Martin Luther in einem Porträt von Lucas Cranach dem Jüngeren.
Schweiz

Freiburger Symposium: Luther bald kein konfessioneller Zankapfel mehr?

Freiburg i.Ü., 3.6.15 (kath.ch) Martin Luther ist ein endloses Feld. Drei Tage lang beschäftigten sich Ende Mai über zwanzig Theologen aus ganz Europa in Freiburg mit der heutigen Stellung des Reformators auf dem Kontinent. Das Fazit des Treffens: Die ökumenische Diskussion hat zwischen den Konfessionen zu einer Annäherung bezüglich Luther geführt. Streng katholische Kreise wie die Piusbrüder weisen jedoch «noch etwas Lernbedarf auf», sagte der Paderborner Theologe Wolfgang Thönissen gegenüber kath.ch.

Georges Scherrer

Mit einer «Luther-Dekade» (»Luther-Jahrzehnt») von 2008 bis 2017 erinnern die evangelischen Kirchen Europas an den Reformator Martin Luther (1483-1546). Dieser schlug am 31. Oktober 1517 seine 95 Thesen gegen den Missbrauch des Ablasshandels an die Tür der Schlosskirche zu Wittenberg an. Das internationale Symposium der Theologischen Fakultät Freiburg (Schweiz) vom 28. bis 30. Mai mit dem Titel «Luther: Zankapfel der Konfessionen und ‘Vater im Glauben’?» bettete sich in das Reformationsgedenken ein.

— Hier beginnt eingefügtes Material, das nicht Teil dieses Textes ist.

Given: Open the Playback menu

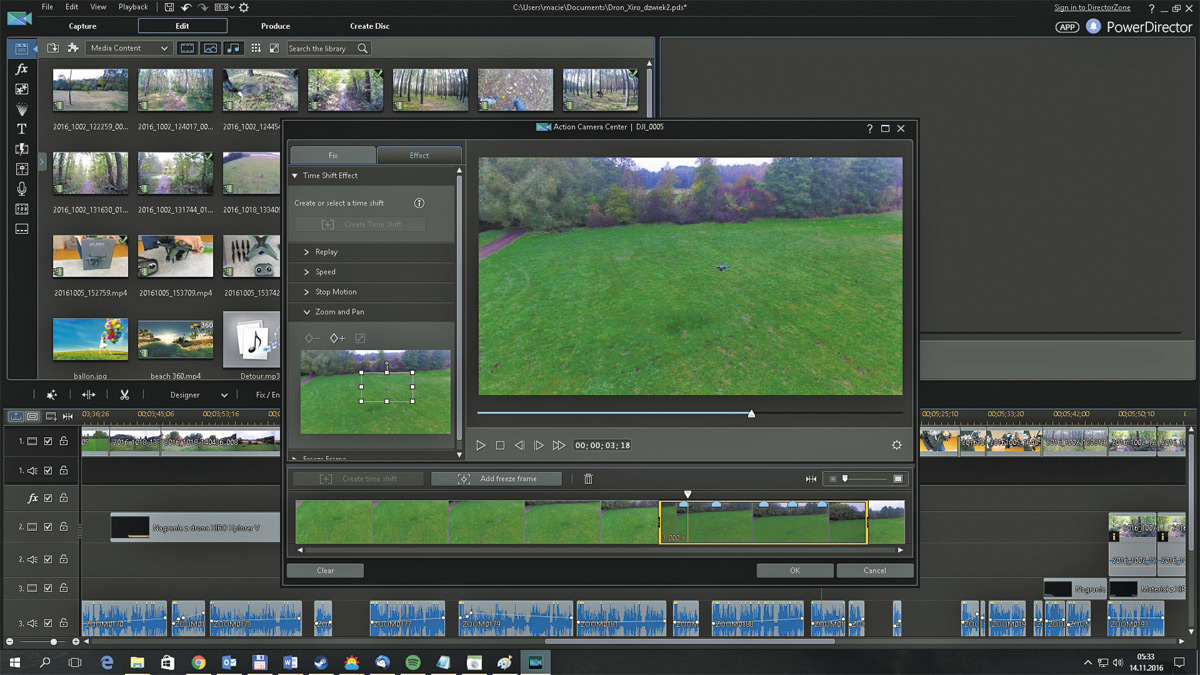Looking at the screenshot, I should point(133,7).
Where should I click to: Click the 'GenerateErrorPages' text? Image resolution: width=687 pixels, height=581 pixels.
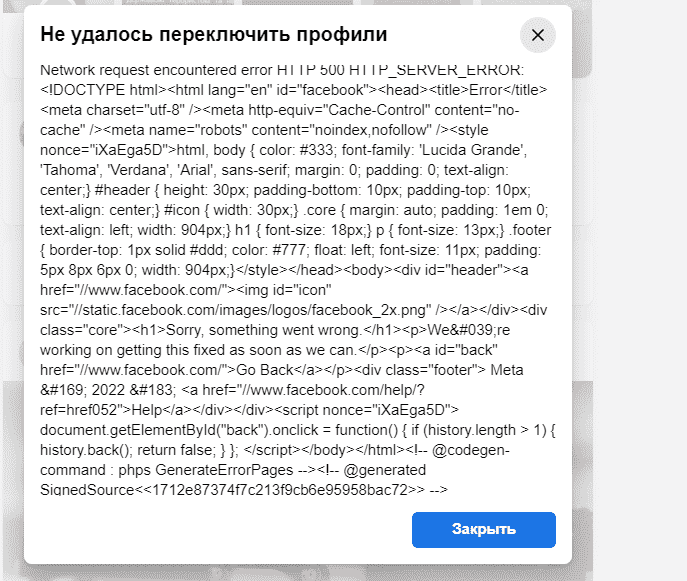click(x=207, y=470)
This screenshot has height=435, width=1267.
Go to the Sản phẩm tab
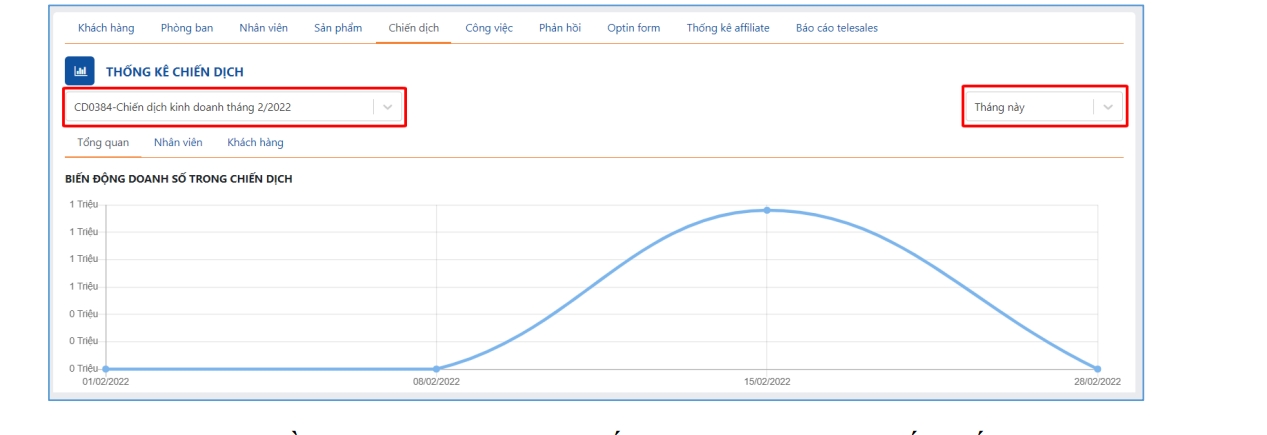click(338, 28)
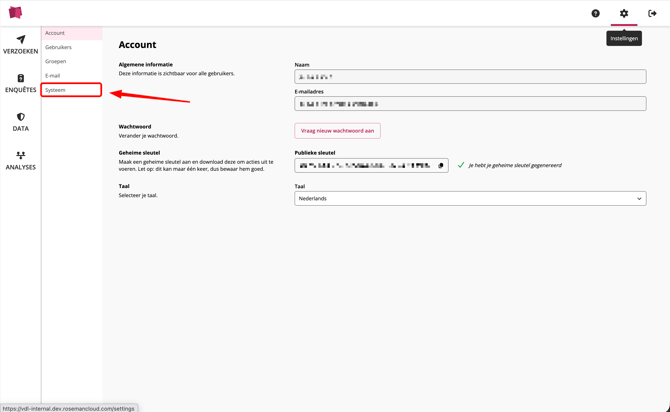Open the help question mark icon
The width and height of the screenshot is (670, 412).
tap(595, 14)
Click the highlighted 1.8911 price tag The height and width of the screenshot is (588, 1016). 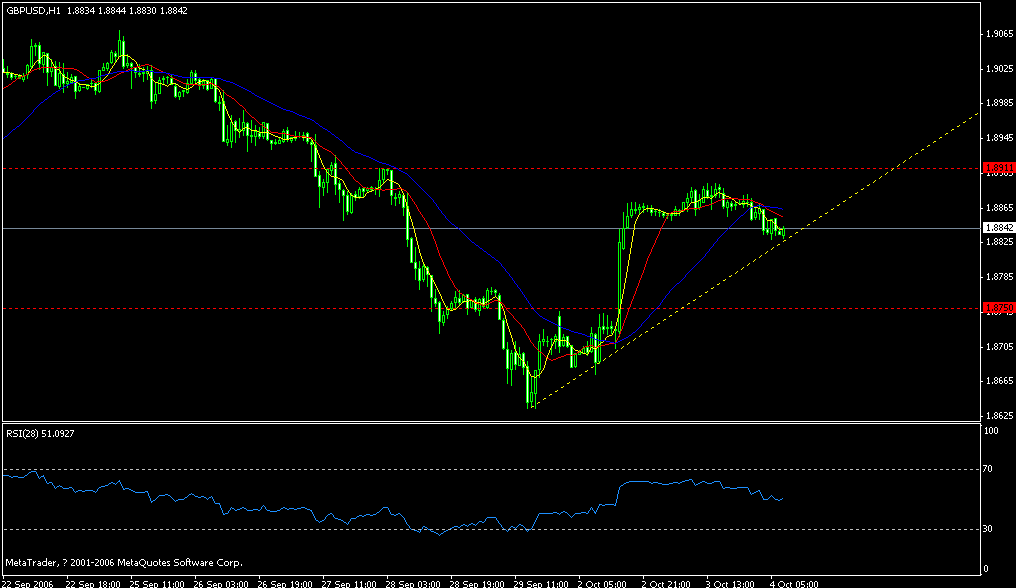pyautogui.click(x=997, y=168)
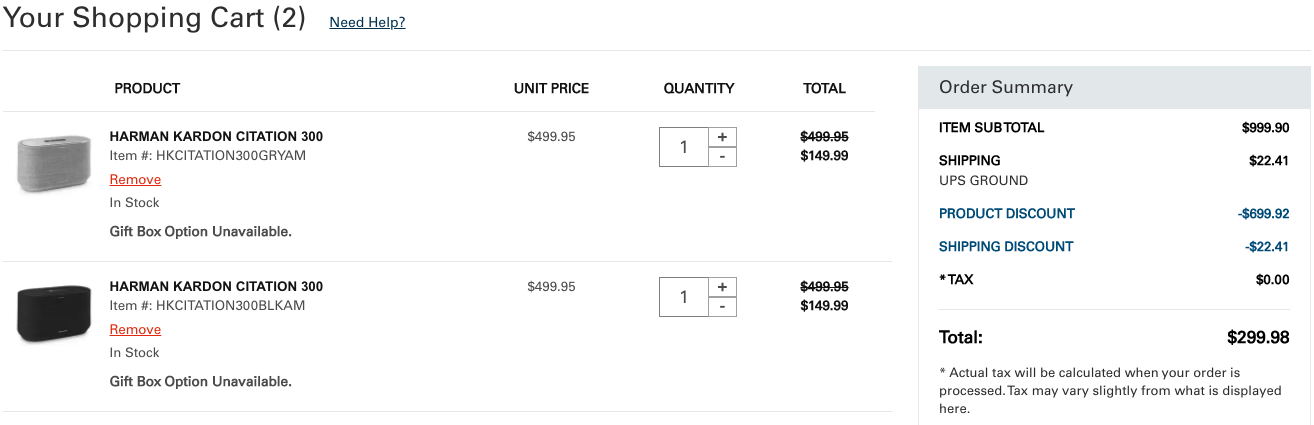Click the Shipping Discount label in summary

(1005, 247)
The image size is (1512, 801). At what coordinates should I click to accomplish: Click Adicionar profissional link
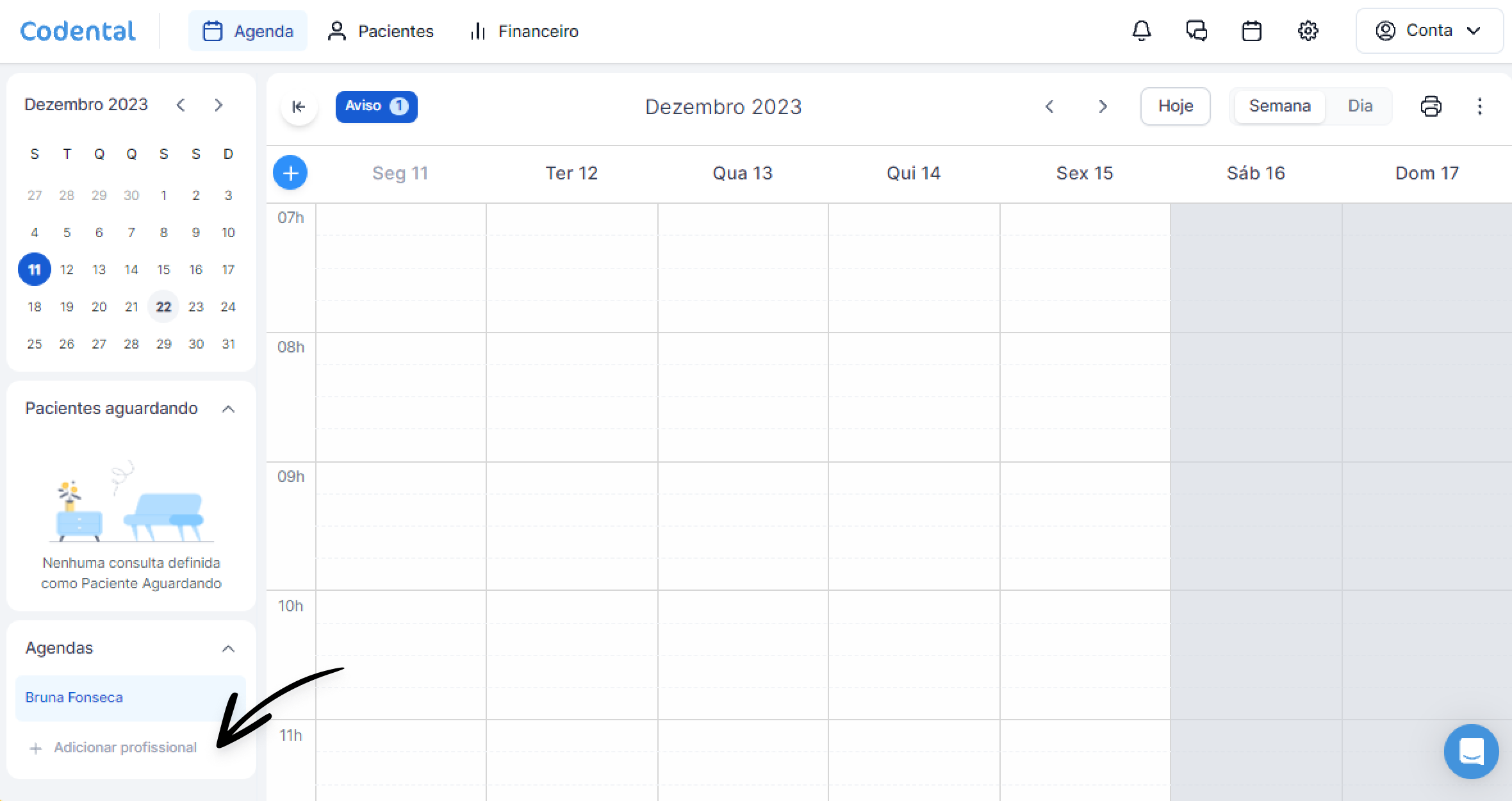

Hauptverantwortlich für die Durchführung des Treffens war Mariano Delgado, Professor für Mittlere und Neuere Kirchengeschichte in Freiburg. Mit dem Resultat des Treffens ist er überaus zufrieden. Es habe sich gezeigt, dass sowohl bei den protestantischen wie katholischen Referenten eine gemeinsame Basis der Verständigung entstanden sei. Theologen und Theologinnen suchten nicht nur nach einer Brücke zwischen den verschiedenen Denkformen. Sie bringen, wie Delgado gegenüber kath.ch erklärte, auch Verständnis für die verschiedenen Lebensformen auf, die sich in den Konfessionen entwickelt haben.

«Reinigung der historischen Erinnerung»

Die theologische Forschung habe dazu beigetragen, dass die Ökumene sich vorwärts gerichtet entwickeln konnte. Das Freiburger Treffen galt der Rezeption der Lutherbilder in den verschiedenen Konfessionskulturen und Nationalkulturen Europas. Die Geschichte Europas müsse gemeinsam interpretiert werden, damit «wir – so Delgado zu kath.ch – im Sinne dessen vorankommen, was die katholische Kirche unter Papst Johannes Paul II. Ende der 90er Jahre des vergangenen Jahrhunderts intendierte: Eine Reinigung der historischen Erinnerung». Forschungsarbeit sei die Voraussetzung für die Umsetzung dieser Intention, so Delgado.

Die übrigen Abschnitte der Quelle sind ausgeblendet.